From: michael odling-smee <mike.odlingsmee@-----.--->
To: Fraser Goffin <goffinf@----------.--->
Date: 11/3/2009 12:52:00 PM
Fraser,

I was thinking about this problem whilst stuck in a traffic jam this morning
- and have devised the approach I would take. I will leave it to you to
decide whether it is appropriate for the concrete scenario you face.

To start with I would probably put the XML aside and work out how I would
represent the same information in a relational way - what are the
significant entities and what attributes do they have? IMHO I believe that
any tooling based "auto-magical mapping" approach tends to make compromises
such as flexibility versus simplicity. By way of example if your XML
represented a purchase order you could imagine having tables such as
PURCHASE_ORDER, LINE_ITEM, ADDRESS (delivery, invoice etc.). For the
attributes I would suggest that you make a first guess as to what
information the MI reports are likely to contain and make sure that these
are represented as columns within your primary entities. To allow for
extensibility you could define some additional tables (e.g.
PURCHASE_ORDER_ADDITIONAL_INFO, LINE_ITEM_ADDITIONAL_INFO) that allows any
additional information to be stored as key value pairs.

Once you have devised the significant entities the problem becomes one of
mapping the XML into the schema. This is where technology choices could be
taken - do you directly map XML -> DB, XML -> Object (e.g. via Java) -> DB.
Seeing as your requirements indicate that you only want to put items in the
DB for reporting purposes I am not sure that an object layer adds anything.
To provide flexibility I would use XSLT to map the XML directly into INSERT
SQL statements that could then be run against the DB (you could take
advantage of Saxon's SQL extension functions for this). You have mentioned
that you may need to join some of the new information to existing records -
perhaps some Saxon or java extension functions embedded in the XSLT could
serve here (e.g. to do the address/postcode lookup). Alternatively you could
delegate this to a stored procedure on the DB in which case the XSLT would
probably require an extension function to call the stored procedure. I would
also zip up the XML (to reduce storage overhead) and store it as BLOB for
retrieval if other information is required in the future.

Now let's consider some change scenarios.

1.] An ad-hoc/infrequent report needs to contain a new field that is not
currently extracted and stored within the DB. The new field does not need to
be available for retrospective reporting.
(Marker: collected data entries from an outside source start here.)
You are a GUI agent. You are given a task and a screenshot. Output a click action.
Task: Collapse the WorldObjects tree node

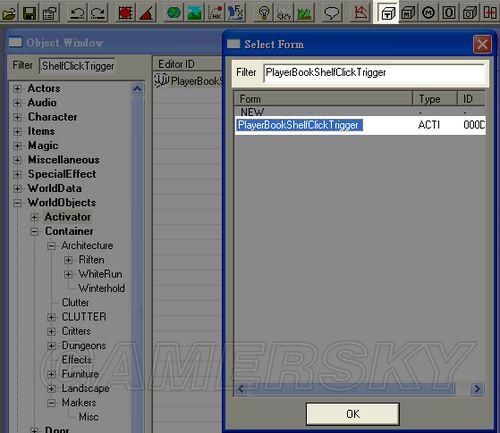pyautogui.click(x=17, y=203)
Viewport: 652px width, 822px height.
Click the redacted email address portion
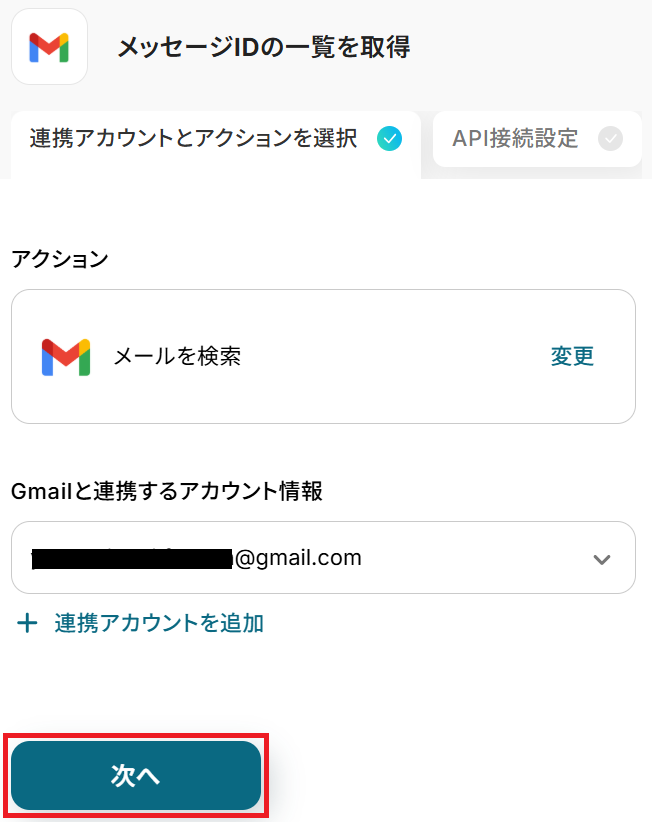coord(132,558)
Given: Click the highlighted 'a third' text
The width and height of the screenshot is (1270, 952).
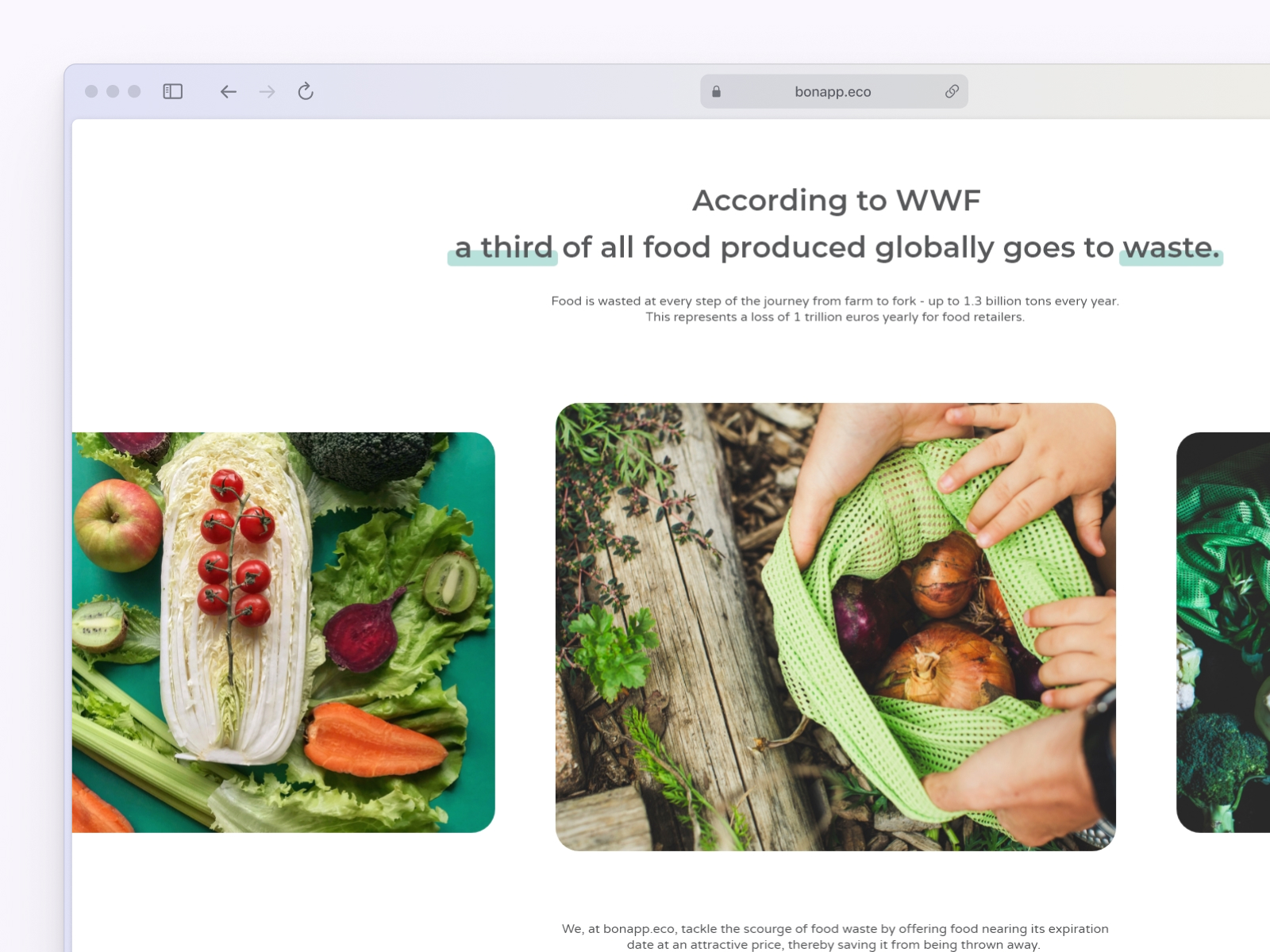Looking at the screenshot, I should (x=503, y=248).
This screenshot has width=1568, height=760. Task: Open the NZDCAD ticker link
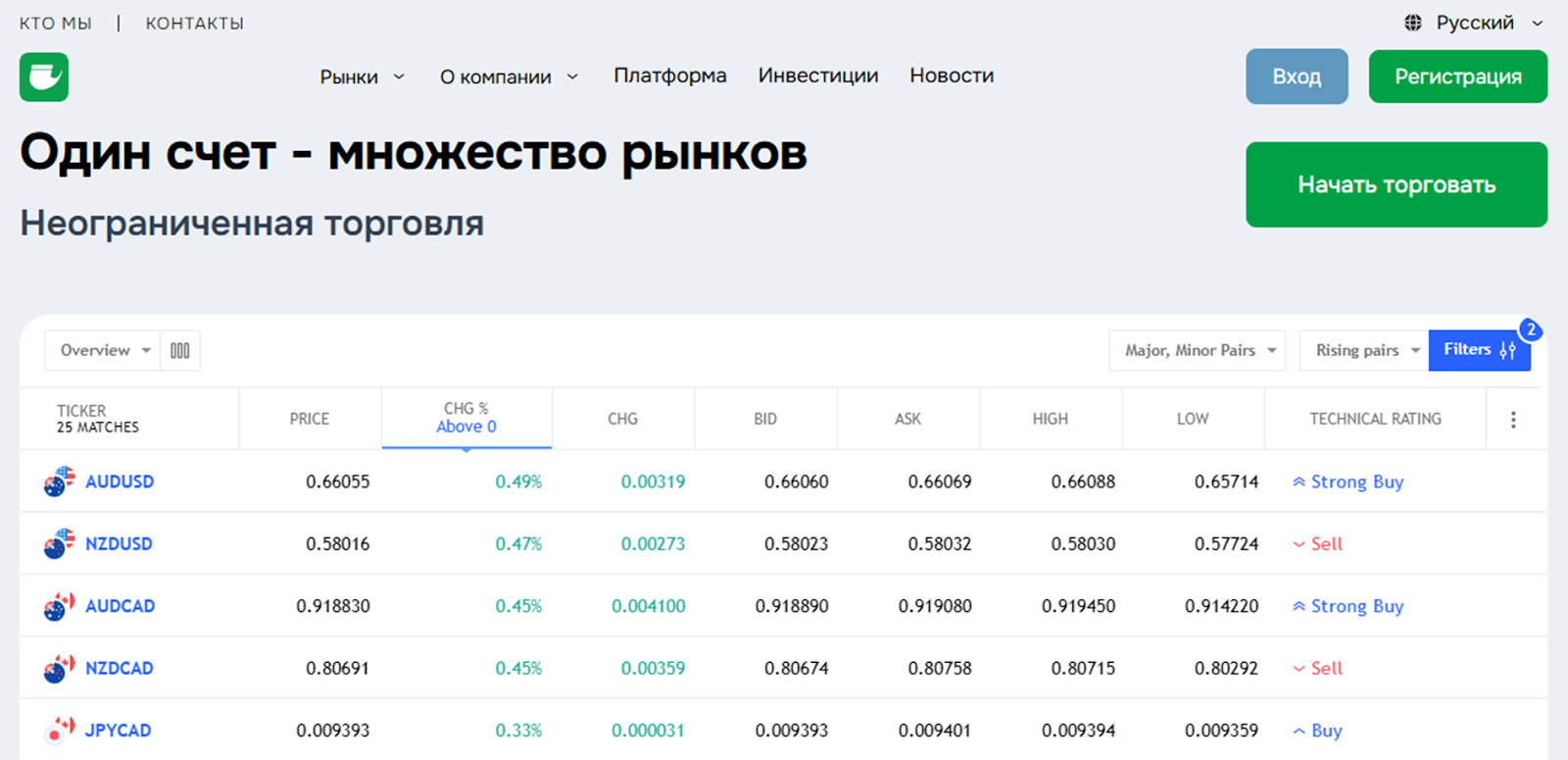119,668
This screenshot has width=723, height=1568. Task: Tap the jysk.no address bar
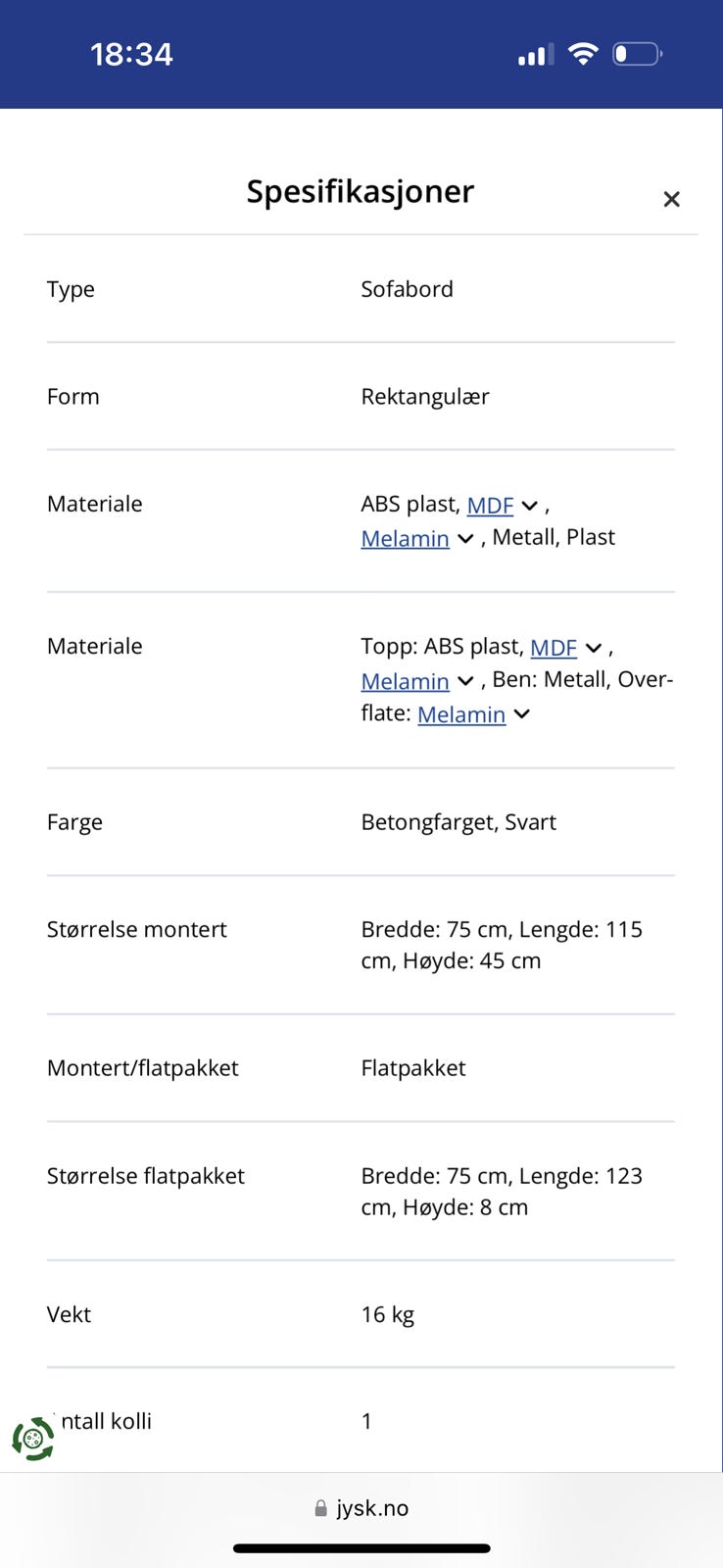[x=362, y=1508]
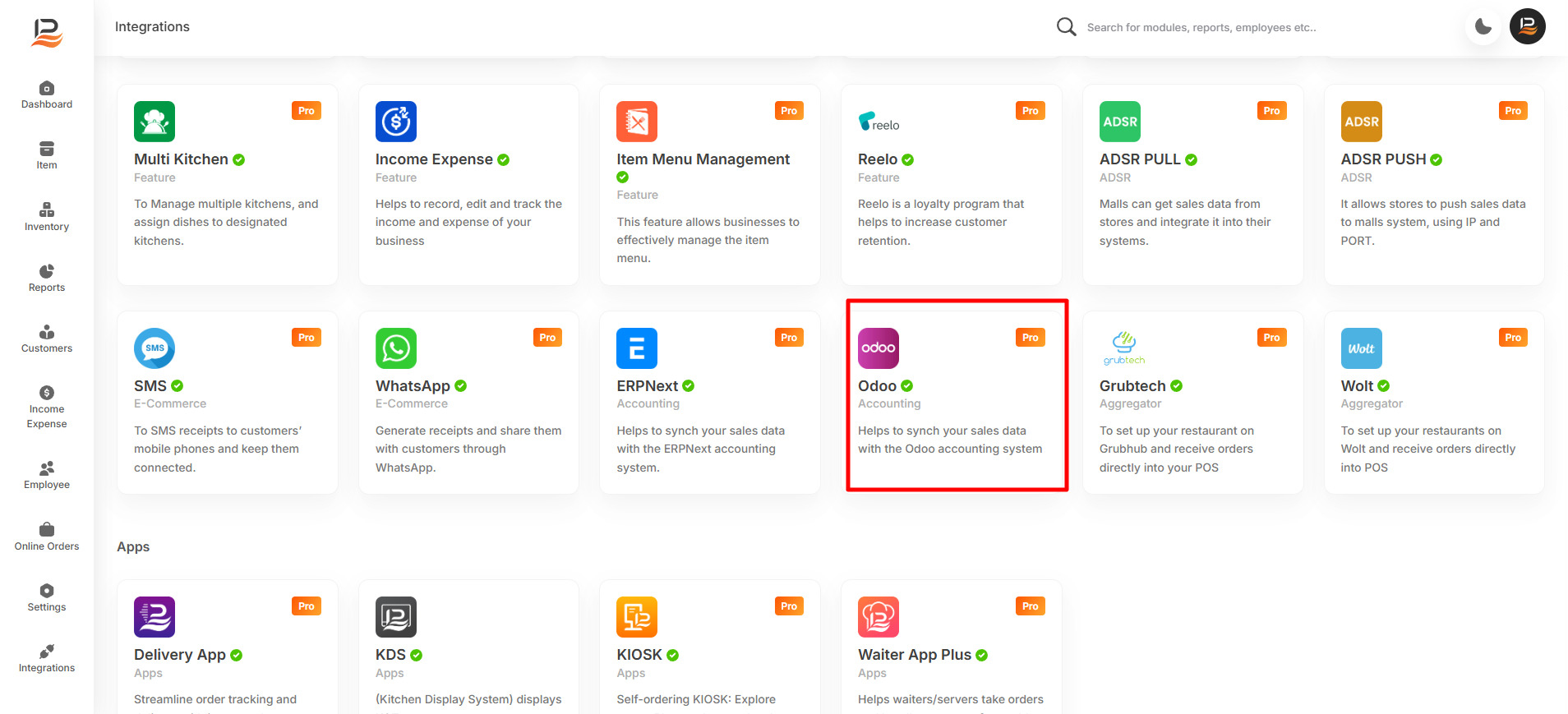Open the Delivery App icon
This screenshot has height=714, width=1568.
(x=154, y=617)
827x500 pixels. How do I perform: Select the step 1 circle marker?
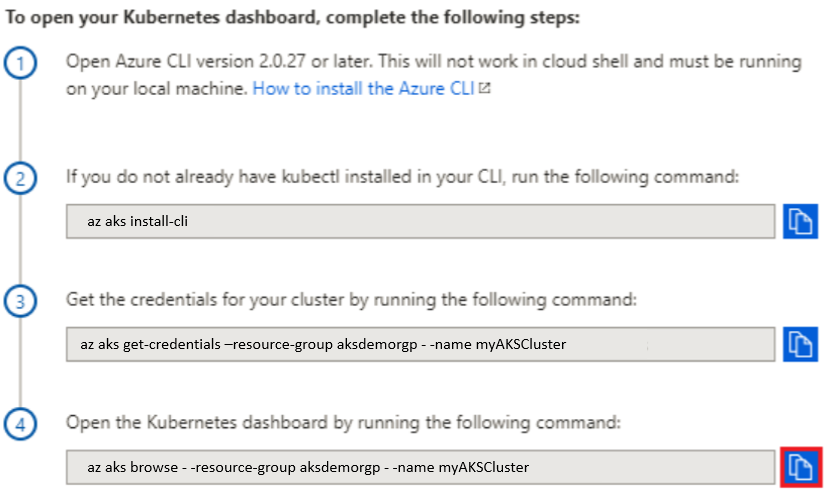[x=20, y=63]
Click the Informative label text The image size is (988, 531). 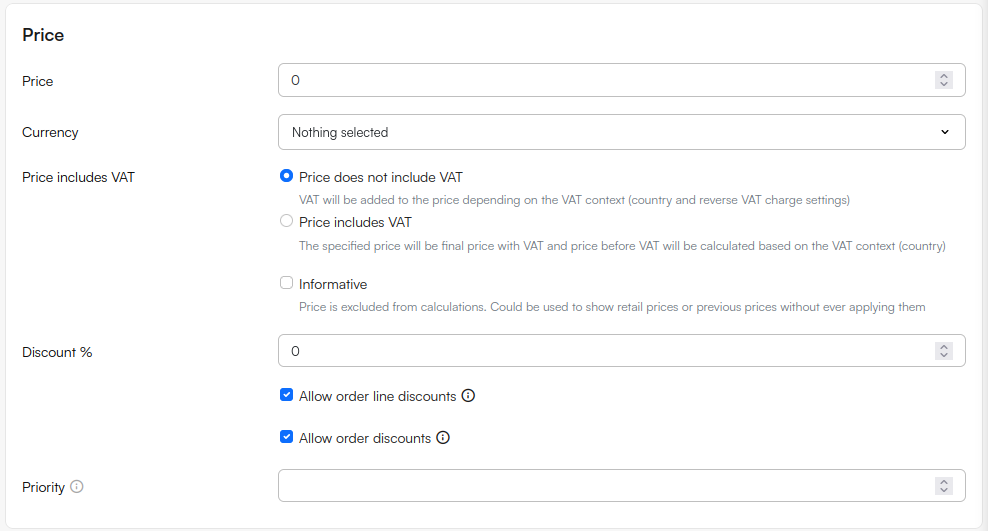click(x=333, y=284)
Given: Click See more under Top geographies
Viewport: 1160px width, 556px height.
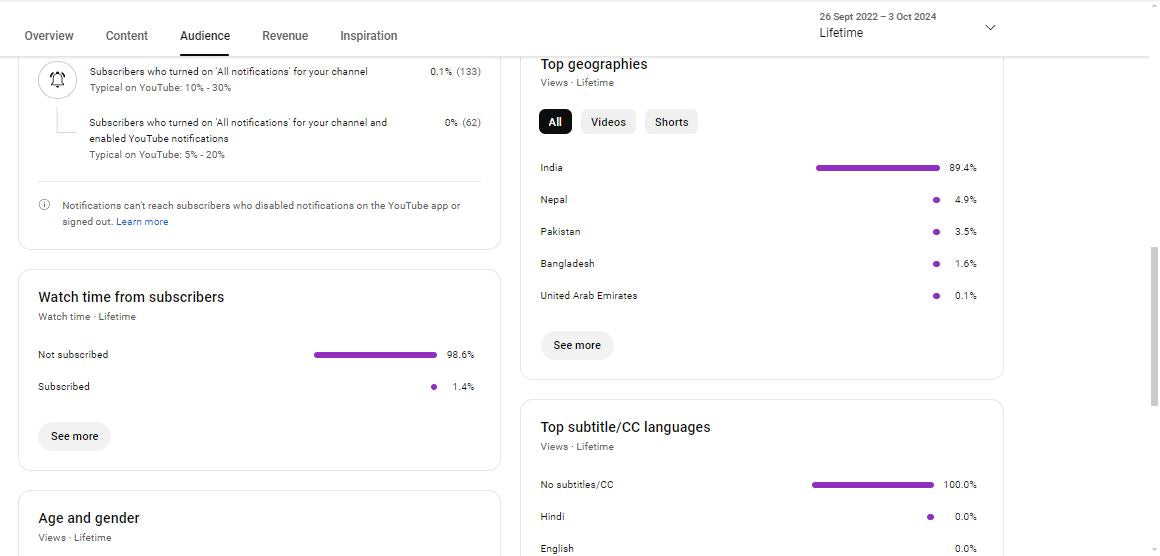Looking at the screenshot, I should 577,345.
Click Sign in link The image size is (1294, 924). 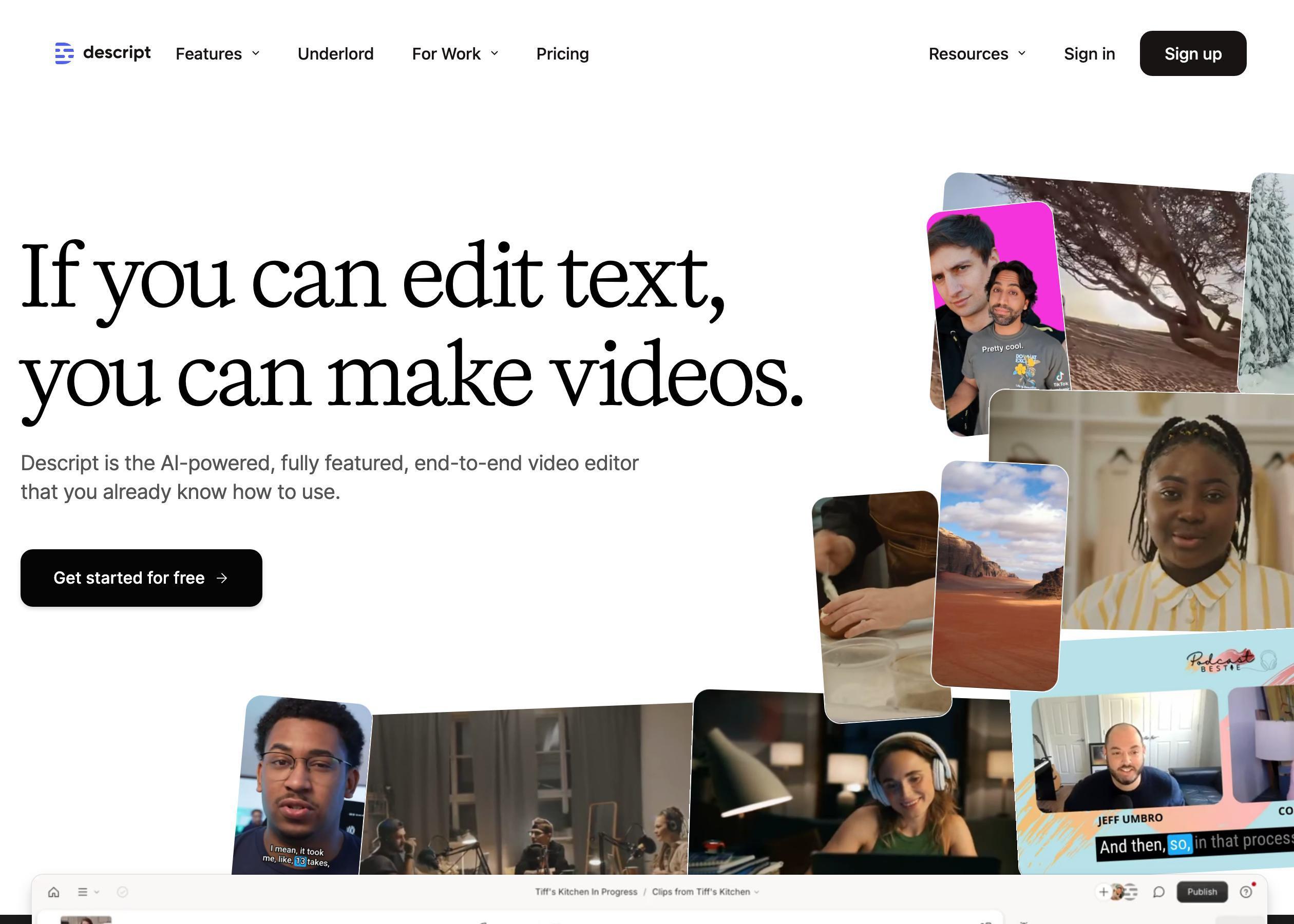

Solution: modify the XSLT slightly to extract the additional information
which can then be stored in you extension tables. Optionally you could
create a materialised view for reporting convenience. Update or create a
report that then uses the new information.

2.] The MI dashboard/BAM report (runs frequently) is missing a significant
bit of information. This needs to be extracted from the XML and is also
required for retrospective analysis.

Solution: Create a new column on the appropriate table. Update the XSLT to
map the relevant information into this new column for all new transactions.
Write an upgrade tool that pulls out the original XML from the BLOB, runs an
XSLT to create an UPDATE script that populates this new column. This
upgrading tool could run as a background task (possible working in reverse
chronological order) that would enrich the level of information available
for reporting over time. Note: this may not be appropriate if your
transaction volumes are high where the tooling could never keep up.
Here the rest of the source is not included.